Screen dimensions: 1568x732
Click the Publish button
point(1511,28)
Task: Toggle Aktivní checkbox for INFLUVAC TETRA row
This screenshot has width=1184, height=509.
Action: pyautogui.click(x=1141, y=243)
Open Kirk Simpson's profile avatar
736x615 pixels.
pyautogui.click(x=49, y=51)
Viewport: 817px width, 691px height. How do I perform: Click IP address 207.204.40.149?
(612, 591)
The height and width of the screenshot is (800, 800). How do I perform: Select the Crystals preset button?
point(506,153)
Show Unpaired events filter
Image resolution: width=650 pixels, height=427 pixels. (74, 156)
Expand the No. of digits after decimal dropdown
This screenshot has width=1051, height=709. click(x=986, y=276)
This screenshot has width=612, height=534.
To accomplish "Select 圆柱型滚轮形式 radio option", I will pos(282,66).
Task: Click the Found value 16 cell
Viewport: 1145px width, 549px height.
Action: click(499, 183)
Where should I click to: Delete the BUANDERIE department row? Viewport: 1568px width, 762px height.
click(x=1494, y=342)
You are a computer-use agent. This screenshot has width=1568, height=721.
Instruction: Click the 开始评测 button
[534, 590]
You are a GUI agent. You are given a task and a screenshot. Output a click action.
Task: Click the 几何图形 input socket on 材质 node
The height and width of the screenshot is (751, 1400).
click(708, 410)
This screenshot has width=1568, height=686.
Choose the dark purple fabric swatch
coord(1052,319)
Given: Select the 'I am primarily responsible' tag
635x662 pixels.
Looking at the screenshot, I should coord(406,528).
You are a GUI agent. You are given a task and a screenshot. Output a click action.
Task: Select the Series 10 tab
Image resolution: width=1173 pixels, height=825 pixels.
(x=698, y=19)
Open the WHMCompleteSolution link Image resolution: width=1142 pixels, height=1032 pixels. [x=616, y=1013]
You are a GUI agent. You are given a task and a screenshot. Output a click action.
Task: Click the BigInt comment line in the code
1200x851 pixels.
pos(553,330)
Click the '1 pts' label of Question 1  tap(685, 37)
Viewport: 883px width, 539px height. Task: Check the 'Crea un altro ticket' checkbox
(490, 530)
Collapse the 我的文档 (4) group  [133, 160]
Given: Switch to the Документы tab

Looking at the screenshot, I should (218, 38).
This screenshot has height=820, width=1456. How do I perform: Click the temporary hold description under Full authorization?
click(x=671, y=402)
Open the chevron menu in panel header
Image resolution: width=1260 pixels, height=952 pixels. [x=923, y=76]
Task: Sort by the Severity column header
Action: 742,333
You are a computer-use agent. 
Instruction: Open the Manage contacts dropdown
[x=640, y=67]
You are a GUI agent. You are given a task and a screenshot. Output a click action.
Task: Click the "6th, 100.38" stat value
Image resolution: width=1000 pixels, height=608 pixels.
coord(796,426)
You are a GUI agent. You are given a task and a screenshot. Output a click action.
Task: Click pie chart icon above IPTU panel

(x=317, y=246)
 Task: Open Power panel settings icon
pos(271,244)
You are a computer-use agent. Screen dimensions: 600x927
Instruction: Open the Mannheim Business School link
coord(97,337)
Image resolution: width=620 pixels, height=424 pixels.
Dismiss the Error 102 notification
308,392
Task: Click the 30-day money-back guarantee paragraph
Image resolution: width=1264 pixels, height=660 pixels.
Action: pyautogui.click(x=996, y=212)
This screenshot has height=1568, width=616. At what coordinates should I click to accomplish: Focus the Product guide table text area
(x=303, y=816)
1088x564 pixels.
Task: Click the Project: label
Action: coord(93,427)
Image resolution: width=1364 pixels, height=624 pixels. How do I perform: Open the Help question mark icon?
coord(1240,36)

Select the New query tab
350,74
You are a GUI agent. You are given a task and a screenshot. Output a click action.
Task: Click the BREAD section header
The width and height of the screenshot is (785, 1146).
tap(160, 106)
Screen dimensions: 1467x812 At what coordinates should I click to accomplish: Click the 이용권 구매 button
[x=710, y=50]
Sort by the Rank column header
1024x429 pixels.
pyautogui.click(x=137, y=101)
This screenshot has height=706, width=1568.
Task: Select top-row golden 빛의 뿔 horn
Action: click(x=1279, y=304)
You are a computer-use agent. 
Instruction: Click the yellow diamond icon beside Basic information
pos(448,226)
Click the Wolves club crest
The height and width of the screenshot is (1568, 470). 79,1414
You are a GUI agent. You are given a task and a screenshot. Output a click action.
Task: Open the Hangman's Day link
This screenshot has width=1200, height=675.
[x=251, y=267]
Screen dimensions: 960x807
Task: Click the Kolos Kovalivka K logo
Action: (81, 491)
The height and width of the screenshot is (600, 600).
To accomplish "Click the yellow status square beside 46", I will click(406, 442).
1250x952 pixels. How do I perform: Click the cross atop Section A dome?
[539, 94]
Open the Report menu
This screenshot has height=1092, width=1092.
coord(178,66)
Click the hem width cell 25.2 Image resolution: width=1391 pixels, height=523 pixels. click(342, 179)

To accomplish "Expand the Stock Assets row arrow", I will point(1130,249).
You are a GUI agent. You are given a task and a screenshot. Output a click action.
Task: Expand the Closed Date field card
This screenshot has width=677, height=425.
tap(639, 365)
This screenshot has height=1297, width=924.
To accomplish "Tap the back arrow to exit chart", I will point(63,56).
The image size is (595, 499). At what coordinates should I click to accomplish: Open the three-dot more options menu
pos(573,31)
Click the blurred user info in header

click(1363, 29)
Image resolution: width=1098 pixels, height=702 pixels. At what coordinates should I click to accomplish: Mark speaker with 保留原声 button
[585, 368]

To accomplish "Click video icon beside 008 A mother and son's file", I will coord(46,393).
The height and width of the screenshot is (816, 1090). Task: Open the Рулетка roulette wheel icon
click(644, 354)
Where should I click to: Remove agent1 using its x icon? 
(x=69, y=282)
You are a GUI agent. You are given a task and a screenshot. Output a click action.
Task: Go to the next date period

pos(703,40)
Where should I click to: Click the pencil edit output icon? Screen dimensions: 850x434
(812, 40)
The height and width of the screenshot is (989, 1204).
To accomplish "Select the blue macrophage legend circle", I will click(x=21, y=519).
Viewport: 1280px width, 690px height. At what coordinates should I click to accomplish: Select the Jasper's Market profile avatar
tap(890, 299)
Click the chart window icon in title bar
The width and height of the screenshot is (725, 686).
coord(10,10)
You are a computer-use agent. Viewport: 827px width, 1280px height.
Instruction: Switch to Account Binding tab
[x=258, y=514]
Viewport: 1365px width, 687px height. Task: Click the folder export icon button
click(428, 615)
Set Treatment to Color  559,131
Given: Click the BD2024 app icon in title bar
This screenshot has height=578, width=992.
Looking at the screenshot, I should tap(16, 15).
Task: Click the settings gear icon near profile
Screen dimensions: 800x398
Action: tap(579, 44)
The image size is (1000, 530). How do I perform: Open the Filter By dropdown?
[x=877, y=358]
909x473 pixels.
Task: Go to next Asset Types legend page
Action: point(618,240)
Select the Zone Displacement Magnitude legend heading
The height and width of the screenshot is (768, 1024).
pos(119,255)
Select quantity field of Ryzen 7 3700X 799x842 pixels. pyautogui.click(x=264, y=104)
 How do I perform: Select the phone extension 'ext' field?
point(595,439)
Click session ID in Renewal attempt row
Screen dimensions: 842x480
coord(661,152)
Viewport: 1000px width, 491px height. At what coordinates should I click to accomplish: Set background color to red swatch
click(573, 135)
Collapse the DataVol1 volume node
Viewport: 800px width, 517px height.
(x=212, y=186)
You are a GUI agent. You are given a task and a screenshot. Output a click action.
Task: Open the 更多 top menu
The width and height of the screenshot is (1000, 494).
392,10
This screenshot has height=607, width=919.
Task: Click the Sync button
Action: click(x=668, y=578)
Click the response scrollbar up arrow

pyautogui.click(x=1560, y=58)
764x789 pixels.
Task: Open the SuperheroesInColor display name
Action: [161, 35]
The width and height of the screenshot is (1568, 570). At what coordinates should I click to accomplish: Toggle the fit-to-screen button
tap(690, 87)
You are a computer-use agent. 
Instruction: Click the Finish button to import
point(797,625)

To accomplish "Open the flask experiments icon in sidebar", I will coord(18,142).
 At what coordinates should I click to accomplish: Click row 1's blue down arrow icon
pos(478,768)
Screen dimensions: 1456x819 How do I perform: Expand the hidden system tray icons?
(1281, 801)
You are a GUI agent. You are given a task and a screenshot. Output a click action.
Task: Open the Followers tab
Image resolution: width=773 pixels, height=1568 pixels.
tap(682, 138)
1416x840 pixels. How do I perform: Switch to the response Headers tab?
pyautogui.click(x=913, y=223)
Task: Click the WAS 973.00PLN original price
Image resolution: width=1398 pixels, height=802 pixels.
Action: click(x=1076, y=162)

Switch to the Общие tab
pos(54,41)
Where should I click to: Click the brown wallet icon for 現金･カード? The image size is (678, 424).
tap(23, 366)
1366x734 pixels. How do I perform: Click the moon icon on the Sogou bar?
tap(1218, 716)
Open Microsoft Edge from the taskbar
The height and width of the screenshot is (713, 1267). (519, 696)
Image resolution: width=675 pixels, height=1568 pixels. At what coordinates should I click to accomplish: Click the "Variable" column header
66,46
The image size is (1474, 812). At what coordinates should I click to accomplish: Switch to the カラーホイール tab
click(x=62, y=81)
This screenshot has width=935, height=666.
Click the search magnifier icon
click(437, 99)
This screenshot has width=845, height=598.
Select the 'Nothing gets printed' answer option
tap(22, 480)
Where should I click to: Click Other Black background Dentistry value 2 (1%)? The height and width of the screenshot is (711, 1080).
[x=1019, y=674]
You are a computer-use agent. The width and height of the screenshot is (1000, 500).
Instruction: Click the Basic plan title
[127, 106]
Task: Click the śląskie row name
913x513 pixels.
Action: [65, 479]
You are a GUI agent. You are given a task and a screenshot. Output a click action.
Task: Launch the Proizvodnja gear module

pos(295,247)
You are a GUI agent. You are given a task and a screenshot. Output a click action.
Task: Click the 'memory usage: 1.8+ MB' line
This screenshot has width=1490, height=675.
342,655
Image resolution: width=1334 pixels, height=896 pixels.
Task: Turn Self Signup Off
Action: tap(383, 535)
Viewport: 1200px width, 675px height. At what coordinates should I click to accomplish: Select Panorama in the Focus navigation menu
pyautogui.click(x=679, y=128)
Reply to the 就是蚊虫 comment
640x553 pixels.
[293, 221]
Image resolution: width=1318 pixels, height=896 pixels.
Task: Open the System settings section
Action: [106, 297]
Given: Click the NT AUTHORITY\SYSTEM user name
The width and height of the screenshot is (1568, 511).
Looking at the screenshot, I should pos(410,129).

* * * *

- THE TASK
From the data, report how many lines hold "computer", leaving out any other words.

- REPLY TO THE EXERCISE
7